I bought their records in the 80’s sound unheard, simply because they were on 4AD. But as someone with limited amounts of money to spend on imported music, I didn’t get many of the magazines that may have talked about the music. I read bits here and there, heard stuff on the radio, friends imparted what little they knew. So there was a lot about the bands and the label that was a mystery.
So when I saw this book mentioned in an Exclaim review, I
was overcome with excitement and ordered it. Wasn’t sure what to expect,
but I was pleasantly surprised to see that it is a massive 650 page tome.
Covers mainly the first 20 years, with a more cursory look at the last 15 years. It’s very complete, with a lot of minutiae that non fans might not care for, but I ate it up. Perhaps only
interesting for the obsessive 4AD fan. (Although...is there any other
kind of 4AD fan?)
Getting to read the stories behind the music, of what
were often bands who shunned the limelight, is both edifying and kind of
depressing.

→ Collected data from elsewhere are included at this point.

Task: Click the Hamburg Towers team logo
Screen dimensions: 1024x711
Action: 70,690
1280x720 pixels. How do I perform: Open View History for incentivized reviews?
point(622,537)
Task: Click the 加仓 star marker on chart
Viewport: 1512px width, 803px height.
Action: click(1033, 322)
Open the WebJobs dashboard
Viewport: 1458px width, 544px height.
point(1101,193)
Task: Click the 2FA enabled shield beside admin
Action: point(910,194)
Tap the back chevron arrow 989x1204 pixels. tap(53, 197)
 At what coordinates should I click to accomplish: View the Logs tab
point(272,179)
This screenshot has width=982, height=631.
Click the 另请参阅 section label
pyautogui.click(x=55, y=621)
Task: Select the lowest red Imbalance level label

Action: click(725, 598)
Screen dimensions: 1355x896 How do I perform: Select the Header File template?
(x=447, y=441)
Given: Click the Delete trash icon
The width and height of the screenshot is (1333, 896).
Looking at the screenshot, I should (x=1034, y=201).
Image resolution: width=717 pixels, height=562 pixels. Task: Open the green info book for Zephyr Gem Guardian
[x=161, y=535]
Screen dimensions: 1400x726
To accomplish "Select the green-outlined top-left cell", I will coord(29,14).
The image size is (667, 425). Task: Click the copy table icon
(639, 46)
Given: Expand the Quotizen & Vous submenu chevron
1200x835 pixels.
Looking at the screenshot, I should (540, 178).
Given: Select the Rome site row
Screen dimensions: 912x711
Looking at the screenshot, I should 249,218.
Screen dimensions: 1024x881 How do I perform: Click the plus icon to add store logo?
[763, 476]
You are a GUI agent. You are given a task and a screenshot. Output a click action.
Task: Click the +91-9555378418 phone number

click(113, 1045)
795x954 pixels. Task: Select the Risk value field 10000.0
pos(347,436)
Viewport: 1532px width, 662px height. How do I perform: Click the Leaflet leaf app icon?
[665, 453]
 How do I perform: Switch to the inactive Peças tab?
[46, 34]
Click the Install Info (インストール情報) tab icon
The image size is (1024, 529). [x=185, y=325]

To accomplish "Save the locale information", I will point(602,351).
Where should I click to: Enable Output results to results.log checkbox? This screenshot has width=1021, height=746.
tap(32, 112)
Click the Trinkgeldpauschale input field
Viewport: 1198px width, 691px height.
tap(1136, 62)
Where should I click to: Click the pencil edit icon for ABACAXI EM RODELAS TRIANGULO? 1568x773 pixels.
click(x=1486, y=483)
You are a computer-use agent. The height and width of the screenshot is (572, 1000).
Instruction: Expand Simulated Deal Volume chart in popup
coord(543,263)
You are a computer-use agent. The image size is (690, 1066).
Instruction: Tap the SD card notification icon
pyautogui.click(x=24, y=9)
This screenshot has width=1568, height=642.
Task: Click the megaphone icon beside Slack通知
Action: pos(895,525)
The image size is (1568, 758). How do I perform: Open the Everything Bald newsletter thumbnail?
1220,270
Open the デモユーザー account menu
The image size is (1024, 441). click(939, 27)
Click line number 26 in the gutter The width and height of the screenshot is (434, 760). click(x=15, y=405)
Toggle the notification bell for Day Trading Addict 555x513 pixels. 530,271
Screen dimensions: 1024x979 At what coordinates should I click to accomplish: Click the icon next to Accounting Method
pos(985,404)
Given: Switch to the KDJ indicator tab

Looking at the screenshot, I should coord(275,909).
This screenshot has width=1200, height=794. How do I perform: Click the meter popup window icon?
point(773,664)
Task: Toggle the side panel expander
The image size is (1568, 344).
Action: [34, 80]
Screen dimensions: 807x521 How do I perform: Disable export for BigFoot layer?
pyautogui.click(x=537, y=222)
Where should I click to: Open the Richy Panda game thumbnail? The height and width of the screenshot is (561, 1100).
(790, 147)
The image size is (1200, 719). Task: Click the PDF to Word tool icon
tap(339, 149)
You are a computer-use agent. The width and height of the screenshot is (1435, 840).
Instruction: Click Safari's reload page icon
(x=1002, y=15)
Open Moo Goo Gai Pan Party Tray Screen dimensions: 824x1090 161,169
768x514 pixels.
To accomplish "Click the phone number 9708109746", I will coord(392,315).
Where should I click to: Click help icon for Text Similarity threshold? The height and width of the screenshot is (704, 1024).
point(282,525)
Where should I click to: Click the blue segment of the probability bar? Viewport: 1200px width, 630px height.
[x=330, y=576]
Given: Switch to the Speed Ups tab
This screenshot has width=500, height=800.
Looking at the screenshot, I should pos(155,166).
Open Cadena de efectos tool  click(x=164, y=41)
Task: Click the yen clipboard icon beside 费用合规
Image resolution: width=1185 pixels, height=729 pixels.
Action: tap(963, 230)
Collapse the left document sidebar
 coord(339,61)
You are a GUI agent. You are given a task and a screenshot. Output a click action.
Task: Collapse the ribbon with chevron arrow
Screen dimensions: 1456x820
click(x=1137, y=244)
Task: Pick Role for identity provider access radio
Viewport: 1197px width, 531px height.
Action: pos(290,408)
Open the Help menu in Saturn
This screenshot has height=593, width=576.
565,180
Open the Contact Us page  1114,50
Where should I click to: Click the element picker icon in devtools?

When it was a guy who loved music and had a very developed
sense of what to release and operated on instinct, things went well.
When it became about running a record company, and having to break bands
big in America, and “move units” in order to make it all financially
viable, and babysit prima donna cokeheads, it stopped being fun.
There was quite a bit in this book that made me sad. Fragile egos, inflated egos, mental illness, drug addiction, domestic relationships, creative relationships, domestic and creative relationships intertwined, dysfunctional relationships, relationships torn asunder.
To read how Vaughn Oliver and Nigel Grierson, or Mick Allen and Mark Cox haven’t spoken to one another in years, just made me sad. Reading how Robin Guthrie was an insufferable asshole just disappointed me.
like the old adage that one shouldn’t see how sausages are made, maybe
it’s best if one doesn’t learn too much about the inner workings of a
revered record label.
I noted the parallel between my waning interest in the label, and Ivo Watts-Russell’s waning interest in the label, which seemed to coincide. It began to taper off for me from the early 90’s, and by the mid 90’s, when Wolfgang Press put out their last record, that was it for me, and shortly after, he sold his interest.
4AD went through quite a lull, but they are again on the upswing. After being in the doldrums for years, they are again signing an eclectic mix of acts.
The limited edition version is something else.